Can you transcribe every record below exactly as it appears?

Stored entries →
*****
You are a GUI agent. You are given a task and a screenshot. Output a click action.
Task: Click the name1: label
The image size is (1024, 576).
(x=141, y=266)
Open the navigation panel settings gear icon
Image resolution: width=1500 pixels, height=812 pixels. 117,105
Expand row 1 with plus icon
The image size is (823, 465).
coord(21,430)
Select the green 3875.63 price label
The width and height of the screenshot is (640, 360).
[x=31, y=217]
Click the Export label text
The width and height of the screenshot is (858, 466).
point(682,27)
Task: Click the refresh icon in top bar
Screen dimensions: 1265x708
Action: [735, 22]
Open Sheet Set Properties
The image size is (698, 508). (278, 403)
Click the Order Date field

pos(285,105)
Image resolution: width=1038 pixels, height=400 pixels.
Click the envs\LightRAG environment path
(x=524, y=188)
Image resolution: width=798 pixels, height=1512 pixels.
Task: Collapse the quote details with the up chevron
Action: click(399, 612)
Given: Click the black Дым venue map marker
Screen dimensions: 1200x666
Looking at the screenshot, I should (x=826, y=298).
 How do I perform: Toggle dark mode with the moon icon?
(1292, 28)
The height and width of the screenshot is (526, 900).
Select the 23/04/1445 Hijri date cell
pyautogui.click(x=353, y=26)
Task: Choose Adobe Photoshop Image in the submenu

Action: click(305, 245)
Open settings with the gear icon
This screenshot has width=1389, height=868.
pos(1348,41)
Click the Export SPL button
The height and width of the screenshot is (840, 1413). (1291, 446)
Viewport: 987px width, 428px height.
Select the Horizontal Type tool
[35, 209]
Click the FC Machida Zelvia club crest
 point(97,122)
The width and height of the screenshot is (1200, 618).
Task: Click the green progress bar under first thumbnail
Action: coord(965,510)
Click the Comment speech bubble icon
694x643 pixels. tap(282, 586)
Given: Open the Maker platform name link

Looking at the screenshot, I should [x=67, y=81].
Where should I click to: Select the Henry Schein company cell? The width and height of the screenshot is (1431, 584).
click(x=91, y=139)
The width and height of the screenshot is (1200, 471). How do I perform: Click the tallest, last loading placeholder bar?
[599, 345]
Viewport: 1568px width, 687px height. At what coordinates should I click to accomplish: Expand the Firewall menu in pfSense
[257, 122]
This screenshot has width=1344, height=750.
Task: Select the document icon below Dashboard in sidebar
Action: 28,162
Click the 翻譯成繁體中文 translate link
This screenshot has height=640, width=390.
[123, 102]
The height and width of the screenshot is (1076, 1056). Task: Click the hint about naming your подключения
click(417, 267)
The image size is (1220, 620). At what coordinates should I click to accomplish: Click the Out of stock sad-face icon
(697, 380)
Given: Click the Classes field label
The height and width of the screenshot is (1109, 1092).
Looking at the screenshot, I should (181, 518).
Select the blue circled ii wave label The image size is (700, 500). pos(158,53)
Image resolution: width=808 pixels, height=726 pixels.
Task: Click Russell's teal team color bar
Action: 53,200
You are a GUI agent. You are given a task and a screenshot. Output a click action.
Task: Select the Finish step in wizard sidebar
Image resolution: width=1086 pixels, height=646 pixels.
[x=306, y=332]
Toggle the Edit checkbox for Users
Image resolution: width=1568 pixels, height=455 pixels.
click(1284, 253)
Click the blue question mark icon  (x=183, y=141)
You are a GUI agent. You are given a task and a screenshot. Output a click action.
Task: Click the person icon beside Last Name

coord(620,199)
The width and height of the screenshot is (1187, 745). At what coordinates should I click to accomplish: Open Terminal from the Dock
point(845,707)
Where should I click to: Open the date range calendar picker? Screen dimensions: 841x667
*****
Answer to the exercise →
You are a GUI agent. You are given a task and a screenshot. Output a click action.
Task: Click the name1: label
The image size is (1024, 576).
(x=141, y=266)
Open the navigation panel settings gear icon
Image resolution: width=1500 pixels, height=812 pixels. 117,105
Expand row 1 with plus icon
The image size is (823, 465).
coord(21,430)
Select the green 3875.63 price label
The width and height of the screenshot is (640, 360).
[x=31, y=217]
Click the Export label text
The width and height of the screenshot is (858, 466).
point(682,27)
Task: Click the refresh icon in top bar
Screen dimensions: 1265x708
Action: [735, 22]
Open Sheet Set Properties
The image size is (698, 508). (278, 403)
Click the Order Date field

pos(285,105)
Image resolution: width=1038 pixels, height=400 pixels.
Click the envs\LightRAG environment path
(x=524, y=188)
Image resolution: width=798 pixels, height=1512 pixels.
Task: Collapse the quote details with the up chevron
Action: click(399, 612)
Given: Click the black Дым venue map marker
Screen dimensions: 1200x666
Looking at the screenshot, I should (x=826, y=298).
 How do I perform: Toggle dark mode with the moon icon?
(1292, 28)
The height and width of the screenshot is (526, 900).
Select the 23/04/1445 Hijri date cell
pyautogui.click(x=353, y=26)
Task: Choose Adobe Photoshop Image in the submenu

Action: click(305, 245)
Open settings with the gear icon
This screenshot has width=1389, height=868.
pos(1348,41)
Click the Export SPL button
The height and width of the screenshot is (840, 1413). (1291, 446)
Viewport: 987px width, 428px height.
Select the Horizontal Type tool
[35, 209]
Click the FC Machida Zelvia club crest
 point(97,122)
The width and height of the screenshot is (1200, 618).
Task: Click the green progress bar under first thumbnail
Action: coord(965,510)
Click the Comment speech bubble icon
694x643 pixels. tap(282, 586)
Given: Open the Maker platform name link

Looking at the screenshot, I should [x=67, y=81].
Where should I click to: Select the Henry Schein company cell? The width and height of the screenshot is (1431, 584).
click(x=91, y=139)
The width and height of the screenshot is (1200, 471). How do I perform: Click the tallest, last loading placeholder bar?
[599, 345]
Viewport: 1568px width, 687px height. At what coordinates should I click to accomplish: Expand the Firewall menu in pfSense
[257, 122]
This screenshot has width=1344, height=750.
Task: Select the document icon below Dashboard in sidebar
Action: 28,162
Click the 翻譯成繁體中文 translate link
This screenshot has height=640, width=390.
[123, 102]
The height and width of the screenshot is (1076, 1056). Task: Click the hint about naming your подключения
click(417, 267)
The image size is (1220, 620). At what coordinates should I click to accomplish: Click the Out of stock sad-face icon
(697, 380)
Given: Click the Classes field label
The height and width of the screenshot is (1109, 1092).
Looking at the screenshot, I should (181, 518).
Select the blue circled ii wave label The image size is (700, 500). pos(158,53)
Image resolution: width=808 pixels, height=726 pixels.
Task: Click Russell's teal team color bar
Action: 53,200
You are a GUI agent. You are given a task and a screenshot. Output a click action.
Task: Select the Finish step in wizard sidebar
Image resolution: width=1086 pixels, height=646 pixels.
[x=306, y=332]
Toggle the Edit checkbox for Users
Image resolution: width=1568 pixels, height=455 pixels.
click(1284, 253)
Click the blue question mark icon  (x=183, y=141)
You are a GUI agent. You are given a task and a screenshot. Output a click action.
Task: Click the person icon beside Last Name

coord(620,199)
The width and height of the screenshot is (1187, 745). At what coordinates should I click to accomplish: Open Terminal from the Dock
point(845,707)
Where should I click to: Open the date range calendar picker? Screen dimensions: 841x667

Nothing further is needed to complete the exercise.